━━ Dataset records ━━
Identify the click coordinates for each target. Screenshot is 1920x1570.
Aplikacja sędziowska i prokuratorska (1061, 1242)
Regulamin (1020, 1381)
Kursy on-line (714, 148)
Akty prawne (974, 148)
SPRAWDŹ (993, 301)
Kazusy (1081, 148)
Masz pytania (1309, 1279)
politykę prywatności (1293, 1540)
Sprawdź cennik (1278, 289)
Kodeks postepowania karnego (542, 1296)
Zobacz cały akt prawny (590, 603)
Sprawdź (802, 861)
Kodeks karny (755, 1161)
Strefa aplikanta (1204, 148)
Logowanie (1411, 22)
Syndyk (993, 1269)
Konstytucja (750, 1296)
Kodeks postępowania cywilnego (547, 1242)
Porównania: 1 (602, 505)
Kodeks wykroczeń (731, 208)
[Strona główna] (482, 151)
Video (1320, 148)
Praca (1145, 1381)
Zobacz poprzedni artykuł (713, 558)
━━━
Produce an exact transcription of the lines from the one containing "Masz pytania (1309, 1279)" through the end of the records, both included, and no other lines.

**Answer space:**
Masz pytania (1309, 1279)
politykę prywatności (1293, 1540)
Sprawdź cennik (1278, 289)
Kodeks postepowania karnego (542, 1296)
Zobacz cały akt prawny (590, 603)
Sprawdź (802, 861)
Kodeks karny (755, 1161)
Strefa aplikanta (1204, 148)
Logowanie (1411, 22)
Syndyk (993, 1269)
Konstytucja (750, 1296)
Kodeks postępowania cywilnego (547, 1242)
Porównania: 1 (602, 505)
Kodeks wykroczeń (731, 208)
[Strona główna] (482, 151)
Video (1320, 148)
Praca (1145, 1381)
Zobacz poprzedni artykuł (713, 558)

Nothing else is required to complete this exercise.